GRAYLING -- Federal forest officials are again eyeing a plan for a natural gas well that environmental groups halted with a lawsuit.
Huron-Manistee National Forests officials will complete a court-ordered environmental impact statement for a proposed natural gas well near the Mason Tract, a remote state wilderness area along the South Branch of the Au Sable River in Crawford County, east of Grayling.
Savoy Energy, of Traverse City, leased mineral rights beneath the Mason Tract and in 2005 received a permit from the U.S. Forest Service to drill an exploratory well.
The idea troubled environmental advocates, who sued to stop the drilling.
"There are ways to extract those minerals outside the river corridor with directional drilling," said Lance Weyeneth, board member for conservation group Anglers of the Au Sable. "It should not harm the environment. It's a matter of conservation of a pristine, blue-ribbon trout stream."
A message seeking comment was left with Savoy.
Federal District Judge David Lawson in July 2008 ruled that a previous environmental assessment was inadequate and the Forest Service must complete a full environmental impact statement.

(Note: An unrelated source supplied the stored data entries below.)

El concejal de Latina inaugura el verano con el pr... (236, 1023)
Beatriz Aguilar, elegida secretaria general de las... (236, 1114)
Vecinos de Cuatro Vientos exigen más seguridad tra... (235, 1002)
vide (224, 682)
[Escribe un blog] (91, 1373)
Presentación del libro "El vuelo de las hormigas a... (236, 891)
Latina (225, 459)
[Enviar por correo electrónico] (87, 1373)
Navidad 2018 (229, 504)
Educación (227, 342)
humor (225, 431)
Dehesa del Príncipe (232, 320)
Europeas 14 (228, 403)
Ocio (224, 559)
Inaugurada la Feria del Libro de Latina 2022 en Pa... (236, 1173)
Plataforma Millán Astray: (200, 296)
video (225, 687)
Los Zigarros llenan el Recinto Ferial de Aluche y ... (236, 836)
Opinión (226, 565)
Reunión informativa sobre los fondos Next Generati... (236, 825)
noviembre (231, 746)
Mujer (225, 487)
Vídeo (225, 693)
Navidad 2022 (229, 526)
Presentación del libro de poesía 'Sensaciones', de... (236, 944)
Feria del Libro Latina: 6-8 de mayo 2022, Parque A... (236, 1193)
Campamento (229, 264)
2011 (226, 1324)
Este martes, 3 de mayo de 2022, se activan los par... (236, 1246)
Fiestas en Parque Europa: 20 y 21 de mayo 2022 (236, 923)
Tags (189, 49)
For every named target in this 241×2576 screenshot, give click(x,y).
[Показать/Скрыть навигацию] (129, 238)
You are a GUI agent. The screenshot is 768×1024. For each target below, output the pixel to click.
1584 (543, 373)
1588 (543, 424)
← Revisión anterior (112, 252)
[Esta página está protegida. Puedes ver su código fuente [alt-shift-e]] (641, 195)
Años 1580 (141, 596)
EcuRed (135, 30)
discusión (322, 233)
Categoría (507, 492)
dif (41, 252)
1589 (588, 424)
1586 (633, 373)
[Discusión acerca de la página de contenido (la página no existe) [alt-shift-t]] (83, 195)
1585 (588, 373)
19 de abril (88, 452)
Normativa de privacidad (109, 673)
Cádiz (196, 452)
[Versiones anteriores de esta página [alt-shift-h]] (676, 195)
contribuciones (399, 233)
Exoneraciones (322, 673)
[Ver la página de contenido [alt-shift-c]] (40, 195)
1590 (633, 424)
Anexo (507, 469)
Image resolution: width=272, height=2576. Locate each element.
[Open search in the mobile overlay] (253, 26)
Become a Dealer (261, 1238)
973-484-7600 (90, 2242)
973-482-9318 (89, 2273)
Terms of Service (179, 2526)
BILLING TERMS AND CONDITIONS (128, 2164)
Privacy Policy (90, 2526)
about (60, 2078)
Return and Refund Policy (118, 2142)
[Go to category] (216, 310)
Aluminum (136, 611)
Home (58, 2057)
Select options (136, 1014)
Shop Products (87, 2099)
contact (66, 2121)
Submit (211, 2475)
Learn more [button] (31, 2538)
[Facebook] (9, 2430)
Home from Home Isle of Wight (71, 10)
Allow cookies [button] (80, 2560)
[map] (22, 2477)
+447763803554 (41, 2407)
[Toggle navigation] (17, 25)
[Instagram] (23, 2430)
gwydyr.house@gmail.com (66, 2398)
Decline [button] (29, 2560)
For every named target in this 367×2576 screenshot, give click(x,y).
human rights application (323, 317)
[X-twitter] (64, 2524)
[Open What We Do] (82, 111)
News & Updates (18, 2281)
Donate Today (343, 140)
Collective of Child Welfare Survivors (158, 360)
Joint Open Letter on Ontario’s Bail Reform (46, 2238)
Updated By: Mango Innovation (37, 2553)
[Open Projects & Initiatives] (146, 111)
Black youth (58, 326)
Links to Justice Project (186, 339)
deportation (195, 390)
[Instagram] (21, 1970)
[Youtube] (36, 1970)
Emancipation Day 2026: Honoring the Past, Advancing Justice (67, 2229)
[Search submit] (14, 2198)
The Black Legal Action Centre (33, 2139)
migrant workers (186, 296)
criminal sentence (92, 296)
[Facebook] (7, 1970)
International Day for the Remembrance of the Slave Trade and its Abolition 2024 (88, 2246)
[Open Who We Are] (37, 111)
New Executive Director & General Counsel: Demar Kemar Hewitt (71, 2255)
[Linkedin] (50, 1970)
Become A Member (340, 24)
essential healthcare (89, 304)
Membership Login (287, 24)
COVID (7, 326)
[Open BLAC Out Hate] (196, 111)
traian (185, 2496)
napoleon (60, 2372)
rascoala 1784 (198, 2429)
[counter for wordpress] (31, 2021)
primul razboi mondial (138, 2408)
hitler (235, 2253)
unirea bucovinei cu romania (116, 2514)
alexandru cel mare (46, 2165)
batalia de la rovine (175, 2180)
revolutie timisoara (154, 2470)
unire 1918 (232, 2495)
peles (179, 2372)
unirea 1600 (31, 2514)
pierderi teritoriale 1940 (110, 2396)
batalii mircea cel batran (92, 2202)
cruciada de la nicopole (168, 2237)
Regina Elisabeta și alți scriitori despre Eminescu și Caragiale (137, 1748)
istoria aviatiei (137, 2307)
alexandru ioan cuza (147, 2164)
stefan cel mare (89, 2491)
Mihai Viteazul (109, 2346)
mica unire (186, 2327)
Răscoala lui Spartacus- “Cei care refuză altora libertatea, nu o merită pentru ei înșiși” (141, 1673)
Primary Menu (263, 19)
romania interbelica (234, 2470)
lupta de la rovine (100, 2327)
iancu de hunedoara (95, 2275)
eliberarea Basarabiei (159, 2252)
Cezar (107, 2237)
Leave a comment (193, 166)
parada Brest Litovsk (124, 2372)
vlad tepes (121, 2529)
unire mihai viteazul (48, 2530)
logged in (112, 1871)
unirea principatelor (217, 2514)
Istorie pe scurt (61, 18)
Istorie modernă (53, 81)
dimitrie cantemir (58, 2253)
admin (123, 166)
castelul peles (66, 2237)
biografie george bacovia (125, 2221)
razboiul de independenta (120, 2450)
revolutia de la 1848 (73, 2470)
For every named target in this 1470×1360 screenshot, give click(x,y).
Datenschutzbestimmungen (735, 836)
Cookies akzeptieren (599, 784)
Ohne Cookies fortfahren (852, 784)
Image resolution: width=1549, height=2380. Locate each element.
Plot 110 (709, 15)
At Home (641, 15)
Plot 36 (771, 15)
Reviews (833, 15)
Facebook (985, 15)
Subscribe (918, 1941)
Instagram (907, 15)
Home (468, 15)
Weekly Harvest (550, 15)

The study will begin by year's end and will take up to 18 months to complete, said Ken Arbogast, Forest Service spokesman.
"It's a more intensive level of analysis," he said.
That's exactly what opposition groups wanted, including Anglers and the Michigan Sierra Club.
"It will help justify and spell very clearly that our objections to the exploratory well were based on scientific information," Weyeneth said.
The Anglers group had concerns about noise, spills, loss of old-growth forest and the well's proximity to wetlands near the Mason Tract, a 4,679-acre parcel donated to the state in 1954 under the condition it remain wilderness. The wellhead could be moved away from the river and still reach subterranean natural gas, Weyeneth said.
A more in-depth environmental study will offer more public comment opportunities, and complete court-ordered investigation into the well's economic impact and its effects on habitat for the endangered Kirtland's warbler songbird, Arbogast said.